Przewodniczący Śląskich Samorządowców, Łukasz Jastrzembski, wprost apeluje do mieszkańców regionu:

„W swym wyborze dokonajmy chłodnej kalkulacji i wybierzmy kandydata, który chce budować wspólnotę opartą na zaufaniu i partnerstwie, który rozumie wielokulturowość i wielojęzyczność mieszkańców Śląska, który rozumie istotę samorządu lokalnego i jego rolę w skutecznym rozwoju naszych Małych Ojczyzn.”

Samorządowcy podkreślają, iż Śląsk to region przygraniczny, wielokulturowy, głęboko osadzony w wartościach europejskich. Wybór prezydenta nie powinien być wyłącznie emocjonalny – to decyzja o tym, czy władza będzie szanowała prawa mniejszości, edukację w językach regionalnych, takich jak śląski, oraz samorządność jako fundament państwa.

„Wybierzmy Prezydenta, który wspiera samorządność, szanuje różnorodność i rozumie, iż silna Polska to Polska wspólnot lokalnych i europejskich wartości. Wybierzmy Prezydenta, który łączy, a nie dzieli.”

Rafał Bartek: „Prezydent może dawać impulsy do pozytywnego podejścia względem mniejszości”

Z tym przesłaniem zgadza się także Rafał Bartek, przewodniczący Towarzystwa Społeczno-Kulturalnego Niemców w Polsce oraz marszałek Sejmiku Województwa Opolskiego. W rozmowie podkreśla znaczenie klimatu politycznego wokół mniejszości i odpowiedzialności prezydenta za jego kształtowanie.

„Prezydent może wpływać na klimat wokół mniejszości. Może dawać impulsy do podejścia pozytywnego względem mniejszości. A mniejszości są tymi, które jako pierwsze odczuwają, kiedy coś w państwie przestaje działać, kiedy demokracja zaczyna się psuć.”

Bartek przypomniał też konkretne przypadki naruszania praw mniejszości w ostatnich latach – jak kontrowersyjne powiększenie miasta Opola bez uwzględnienia głosu mieszkańców, czy ograniczenie nauczania języka niemieckiego jako języka mniejszości.

„Mamy świadomość, iż prezydent może wpływać na politykę szanującą głos obywatelski. Dlatego zadaliśmy pytania kandydatom, jakie jest ich podejście do spraw mniejszościowych. Ale mamy obawy, iż nie otrzymamy odpowiedzi przed wyborami.”

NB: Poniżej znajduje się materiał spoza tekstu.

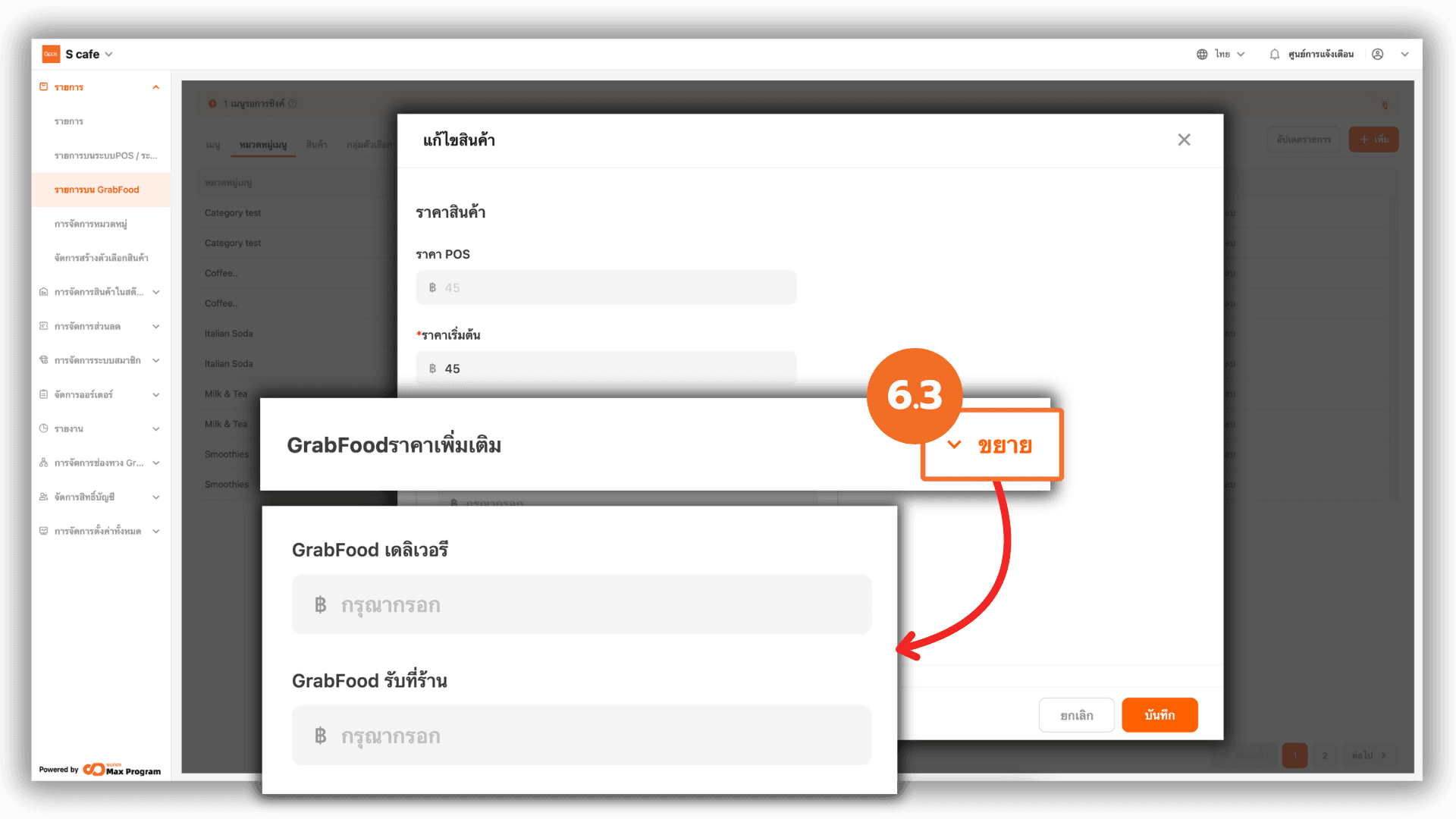Open the S cafe store dropdown
This screenshot has width=1456, height=819.
click(x=89, y=54)
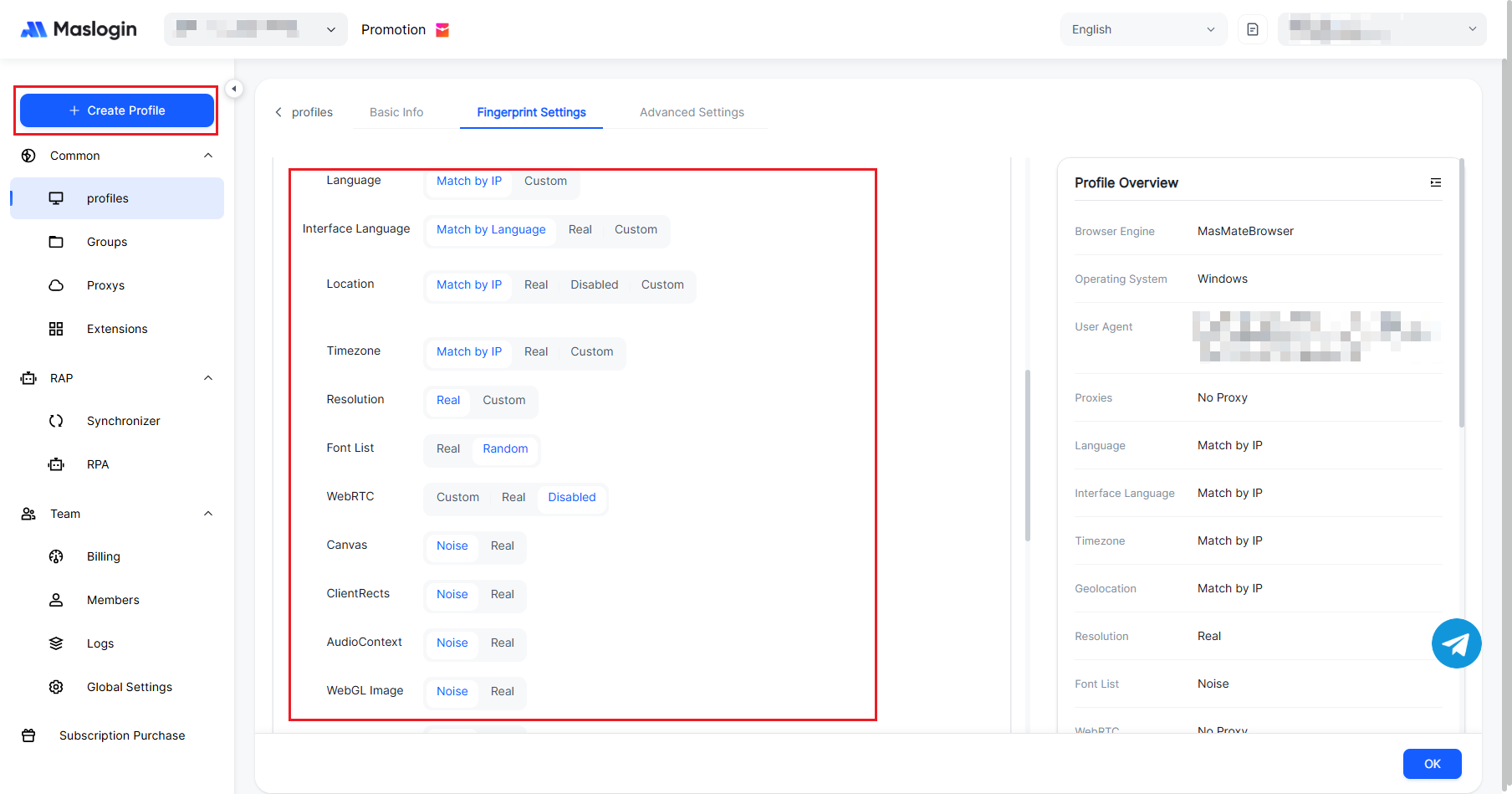Screen dimensions: 1512x794
Task: Click the Create Profile button
Action: click(x=117, y=110)
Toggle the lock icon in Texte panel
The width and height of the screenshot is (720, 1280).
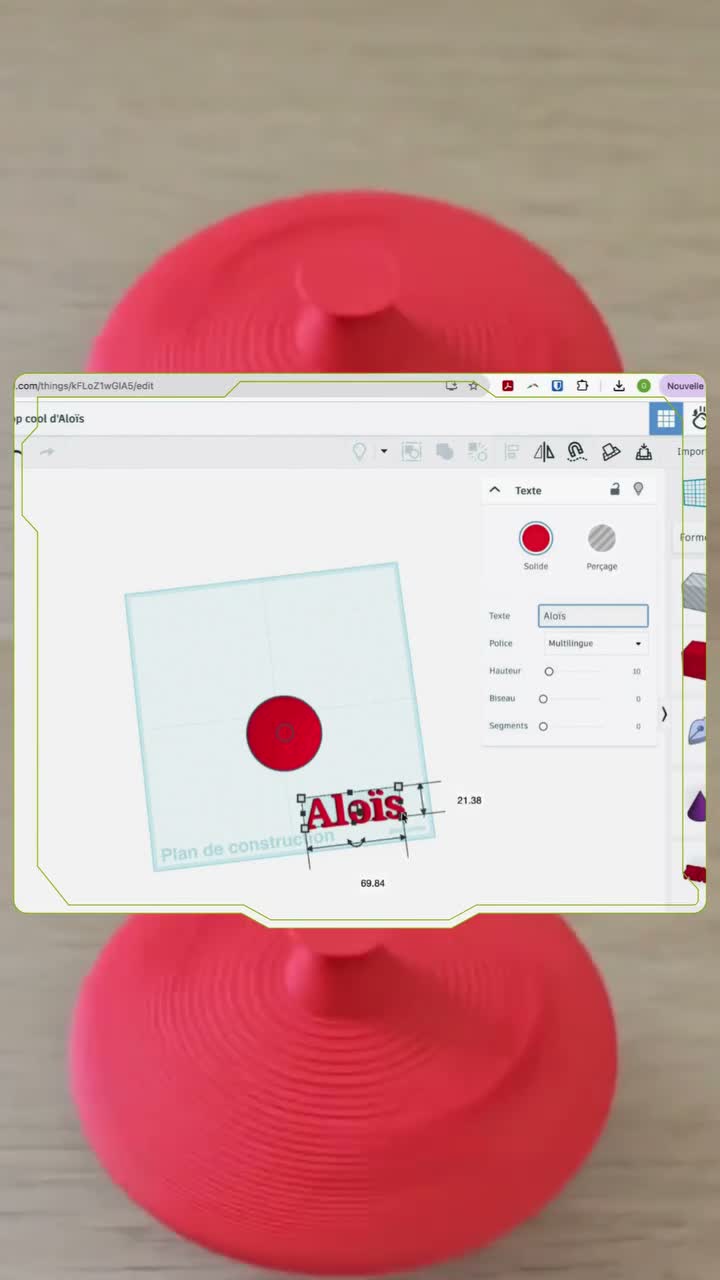(x=615, y=489)
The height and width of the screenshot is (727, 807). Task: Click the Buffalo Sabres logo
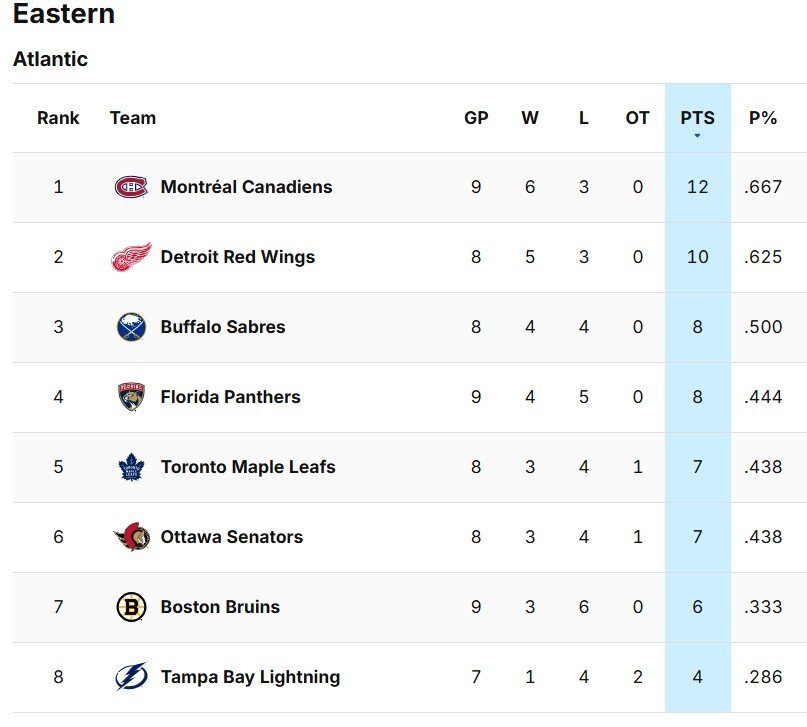pyautogui.click(x=131, y=327)
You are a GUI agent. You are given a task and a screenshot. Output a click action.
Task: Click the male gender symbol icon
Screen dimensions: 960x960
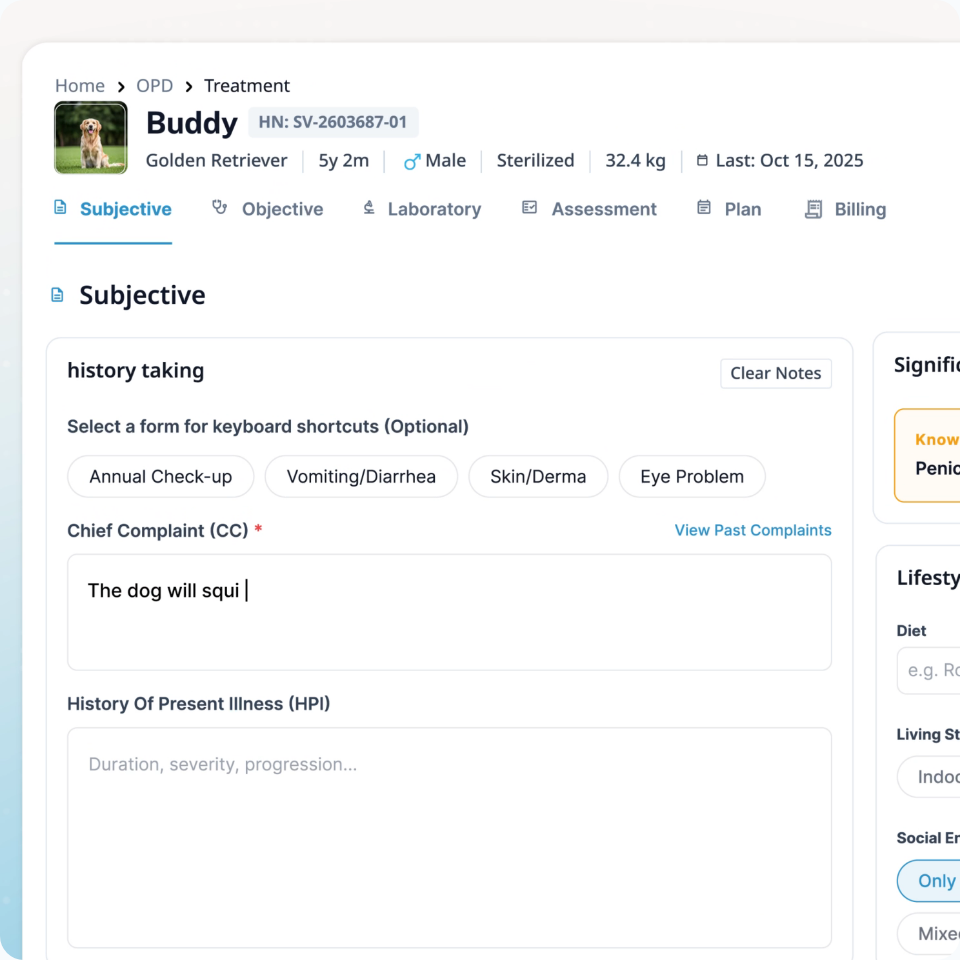pos(411,161)
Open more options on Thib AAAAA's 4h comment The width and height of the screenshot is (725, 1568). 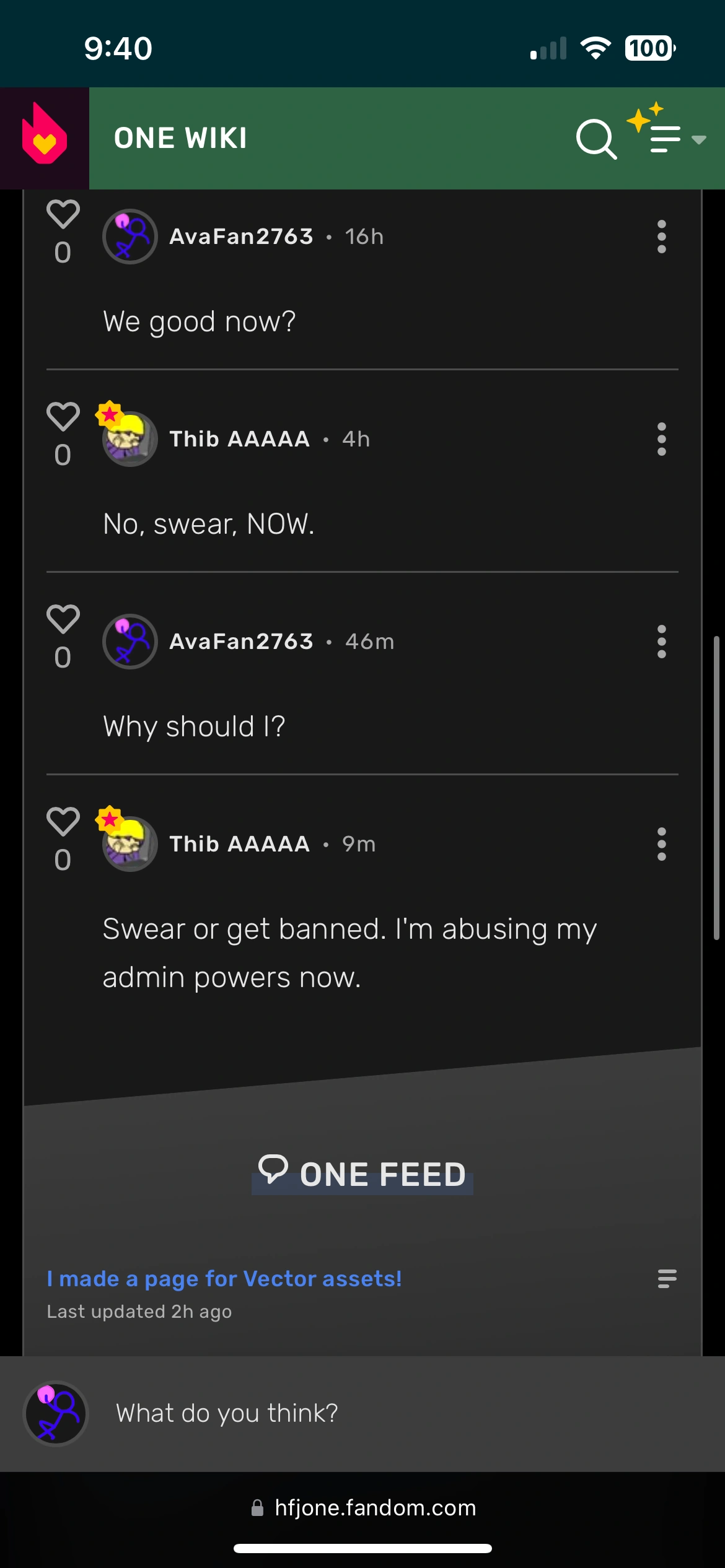click(x=661, y=439)
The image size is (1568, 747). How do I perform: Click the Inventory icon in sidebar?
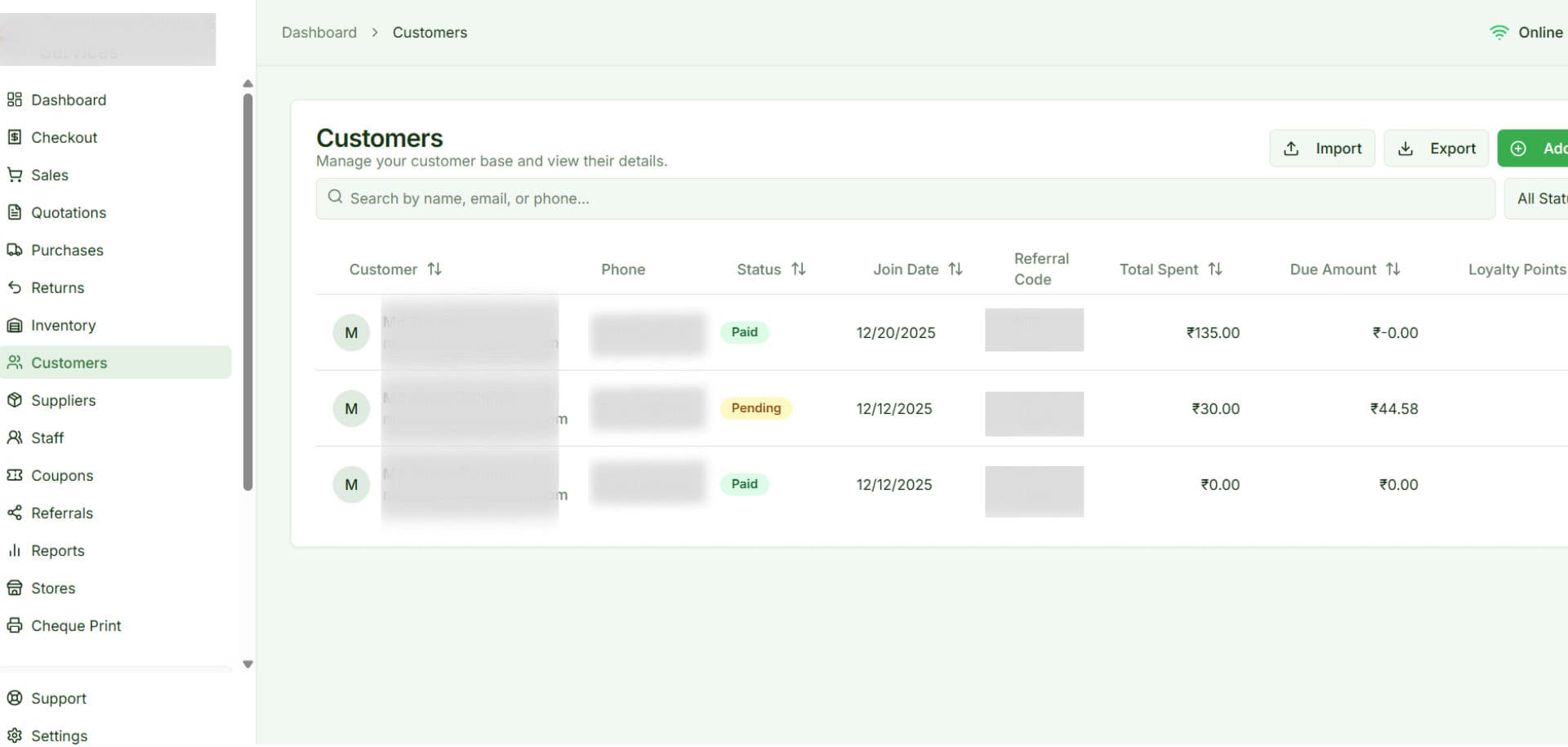[x=15, y=325]
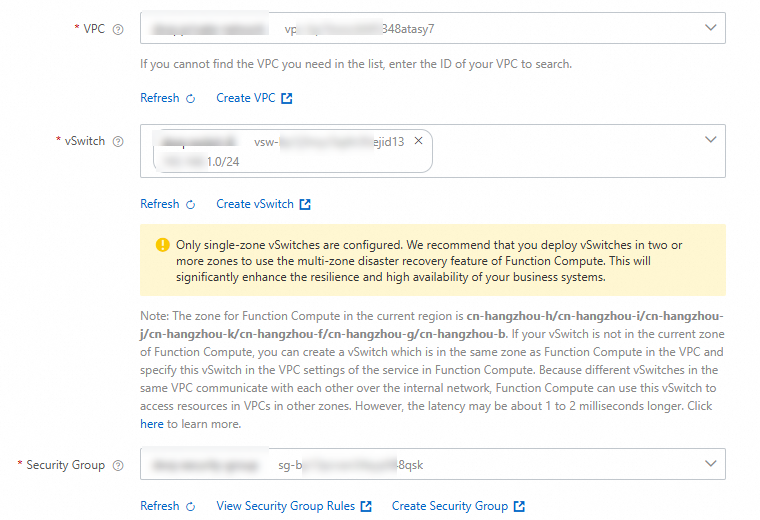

Wobec milczenia jednego z kandydatów, Rafał Bartek zwraca uwagę na wyraźną deklarację Rafała Trzaskowskiego:

„Rafał Trzaskowski jasno deklaruje poszanowanie praw mniejszości, rozszerzenie katalogu społeczności o osoby posługujące się językiem śląskim, co de facto obejmuje również Niemców na Śląsku. My też godomy po śląsku.”

Bartek przyznaje, iż środowiska mniejszości niemieckiej już opowiedziały się po stronie wartości demokratycznych i samorządowych. Choć nie padło formalne nazwisko, z ich stanowiska wynika jednoznacznie, któremu kandydatowi bliżej do ich oczekiwań.

„Wartości, które są nam bliskie – demokracja, samorządność, szacunek dla różnorodności – są jasno wyrażone w programie jednego z kandydatów. I to ma dla nas znaczenie.”

Głos Śląska ma znaczenie

Apel Śląskich Samorządowców to nie tylko wyraz sprzeciwu wobec centralizacji i marginalizacji samorządów. To również wezwanie do obywatelskiej odpowiedzialności.

„Niech wrzucenie karty wyborczej do urny będzie wyrazem naszego wspólnego zrozumienia odpowiedzialności za Polskę. Taka szansa dana jest nam raz na pięć lat.”

Śląsk, jako region wielonarodowy, kulturowo bogaty i zróżnicowany, w tych wyborach mówi wyraźnie: Polska ma być państwem prawa, wspólnoty, samorządności i szacunku dla różnorodności.

1 czerwca decyzję podejmiemy wszyscy – i to ona zaważy na przyszłości całej Polski.